In 1999 he left the MRC Human Genetics Unit to become the University of Edinburgh Chair of Human Molecular Genetics and Medicine and Head of Medical Genetics at the Molecular Medicine Centre. He became Centre Director (2003-2015), in the renamed Centre for Genomic and Experimental Medicine. He was also founding Director of the Genetics Core at the Wellcome Trust Millennial Clinical Research Facility, providing state-of-the-art genetics and genomics support for clinical investigators since 2000. 

Engagement with Generation Scotland after retirement

His primary motivation to move to the University of Edinburgh was to establish a new programme in population heath genetics, Generation Scotland, a family and population-based study of genetic and environmental determinants of health and wellbeing. Between 2006-2011 24,000 adults from 7,000 family groups were recruited. Generation Scotland has extensive linkage to routine NHS records, questionnaire data, biochemical, genetic and proteomic data. Generation Scotland collaborates widely and has played a leading role in major depression research. In 2019, Porteous won a major award from the Wellcome Trust to expand and extend the Generation Scotland cohort to new families and younger participants, from age 12 and up. The Covid pandemic meant a 2-year delay to restarting recruitment.  During that period, Generation Scotland ran multiple on-line surveys of how adults, teenagers and rural communities were feeling and coping with the pandemic (over 50,000 responses) which fed into the MRC/NIHR National Core Studies research programme.  David will continue his involvement in Generation Scotland post-retirement as a research volunteer and hopes that his many of his University colleagues, their friends and relatives will join him!

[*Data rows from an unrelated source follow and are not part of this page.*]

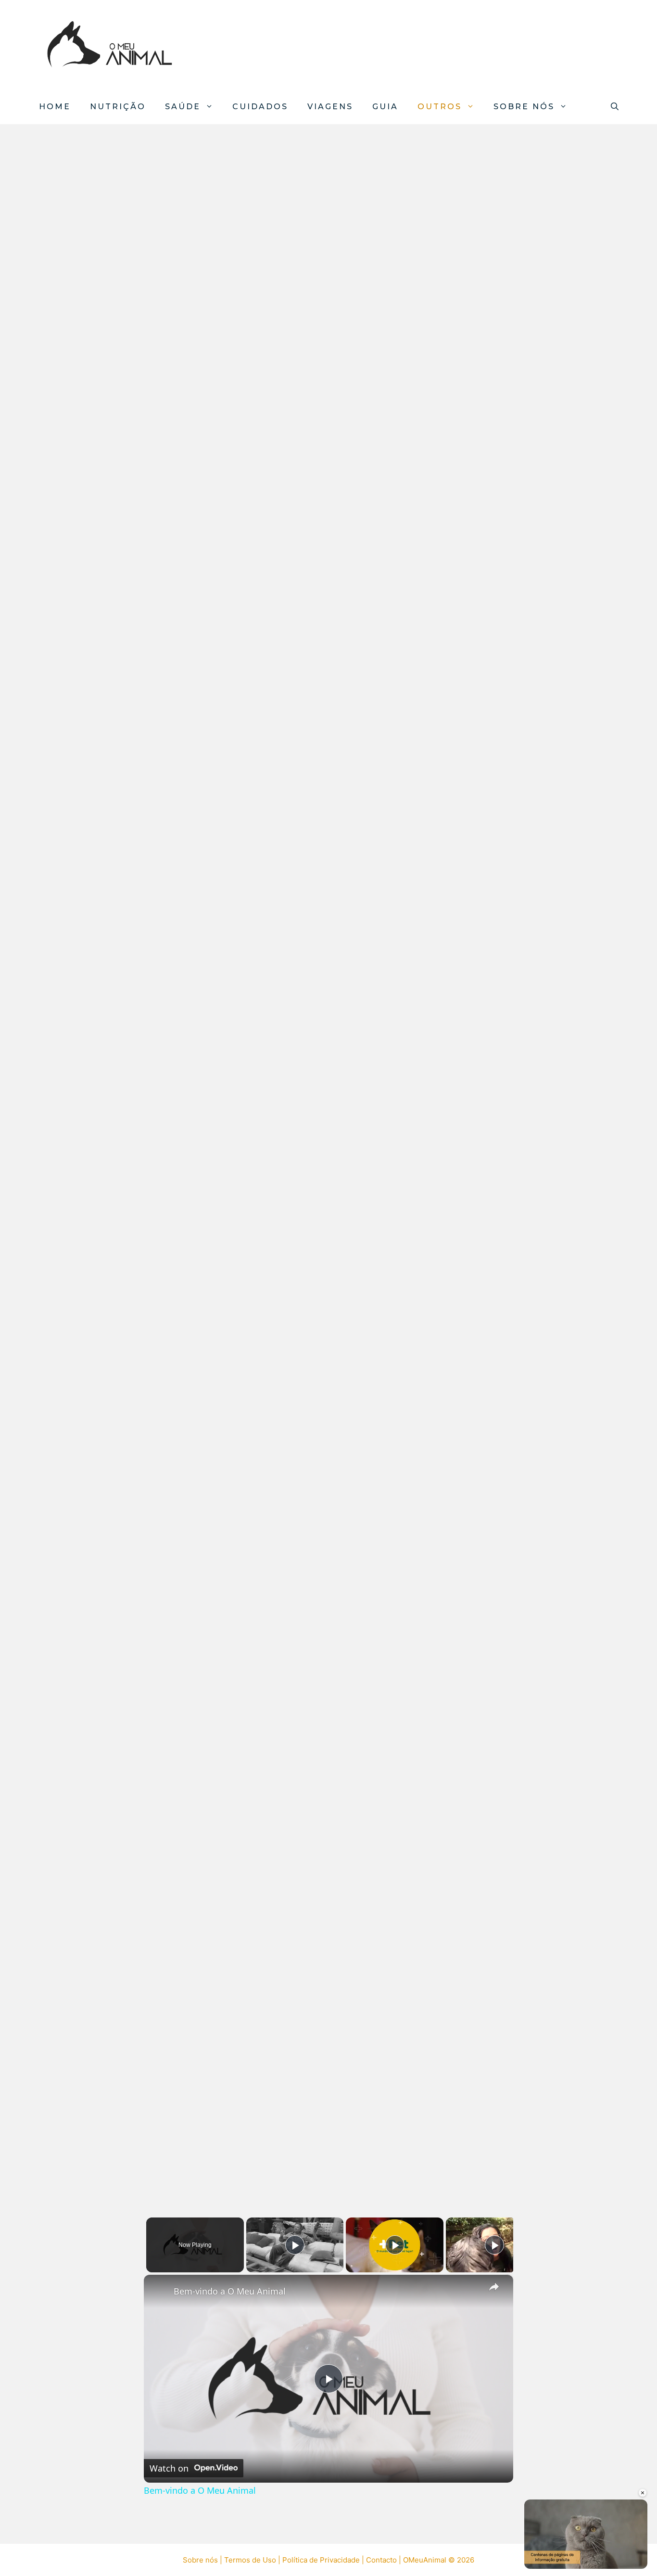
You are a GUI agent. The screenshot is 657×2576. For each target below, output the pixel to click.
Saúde (183, 106)
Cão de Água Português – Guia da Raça (119, 763)
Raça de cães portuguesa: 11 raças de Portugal (112, 537)
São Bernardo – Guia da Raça (113, 966)
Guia (385, 106)
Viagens (330, 106)
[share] (494, 2286)
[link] (159, 2290)
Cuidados (260, 106)
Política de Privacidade (321, 2559)
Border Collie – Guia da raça (110, 1556)
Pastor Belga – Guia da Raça (111, 1163)
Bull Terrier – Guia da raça (105, 1962)
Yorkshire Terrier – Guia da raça (120, 2159)
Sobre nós (524, 106)
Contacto (381, 2559)
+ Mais (43, 2525)
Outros (439, 106)
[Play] (294, 2245)
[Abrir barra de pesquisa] (614, 106)
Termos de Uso (250, 2559)
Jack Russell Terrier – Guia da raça (115, 1758)
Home (55, 106)
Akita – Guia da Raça (89, 1359)
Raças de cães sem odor (101, 374)
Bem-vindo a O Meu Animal (230, 2291)
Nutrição (118, 106)
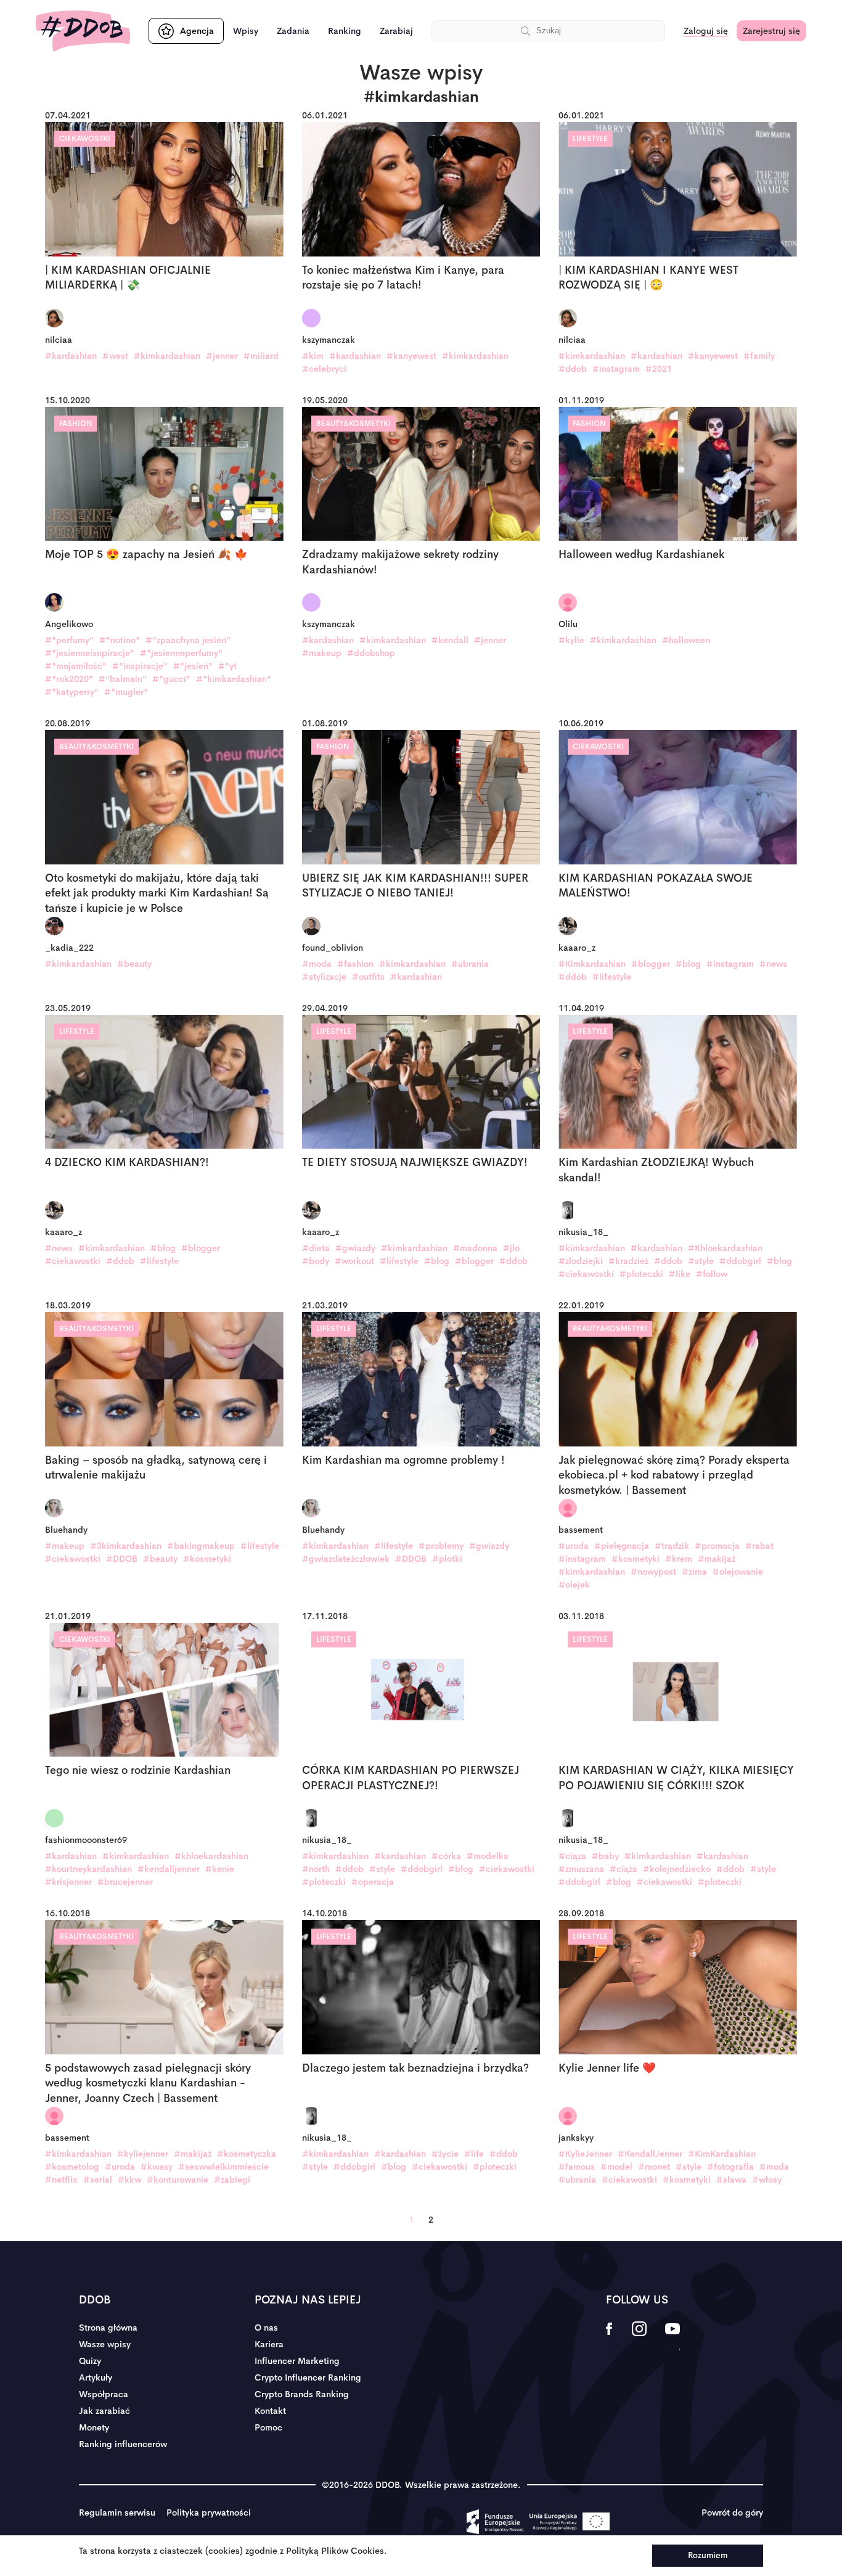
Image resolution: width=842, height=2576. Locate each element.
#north (316, 1868)
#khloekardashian (211, 1855)
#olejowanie (738, 1571)
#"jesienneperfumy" (181, 652)
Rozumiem (707, 2555)
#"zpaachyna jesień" (188, 640)
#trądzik (672, 1545)
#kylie (571, 640)
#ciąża (623, 1868)
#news (773, 963)
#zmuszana (581, 1868)
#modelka (488, 1855)
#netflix (61, 2179)
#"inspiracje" (140, 665)
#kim (313, 355)
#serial (97, 2179)
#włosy (767, 2179)
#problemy (441, 1545)
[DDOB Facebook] (609, 2337)
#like (679, 1273)
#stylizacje (324, 976)
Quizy (90, 2360)
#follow (711, 1273)
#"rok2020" (69, 678)
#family (759, 355)
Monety (94, 2427)
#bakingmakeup (201, 1545)
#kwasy (157, 2166)
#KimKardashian (722, 2153)
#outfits (368, 976)
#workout (354, 1260)
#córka (446, 1855)
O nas (266, 2327)
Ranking (344, 30)
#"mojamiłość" (76, 665)
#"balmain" (123, 678)
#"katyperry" (72, 691)
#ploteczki (641, 1273)
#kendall (449, 640)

In 2007 the Centre for Genomic and Experimental Genetics combined forces with the Edinburgh Cancer Research Centre and the MRC Human Genetics Unit to form the Institute of Genetics and Molecular Medicine (now Institute of Genetics and Cancer). After the MRC Human Genetics Unit joined the University of Edinburgh in 2012. Professor Porteous led the scientific case and architectural design of the capital development that now physically connects all three, officially opened by HRH The Princess Royal in 2016.

Made Emeritus Professor in 2017, Professor Porteous has published over 400 research papers throughout his career. He believes passionately in team science and acknowledges that all his success in science is success shared with others. He has long been active in Public Engagement in medical science.  He has served on many national and international advisory and research funding boards. He was scientific advisor to the House of Commons Select Committee on Science and Engineering that led to the establishment of the Human Genetics Commission. He is an elected Fellow of the Royal Society of Edinburgh, an Honorary Fellow of the Royal College of Physicians of Edinburgh, Fellow of the Academy of Medical Sciences and a member of EMBO. He received the Chancellor’s Award for Research in 2004.

He was awarded an OBE in 2013 for his contribution to science.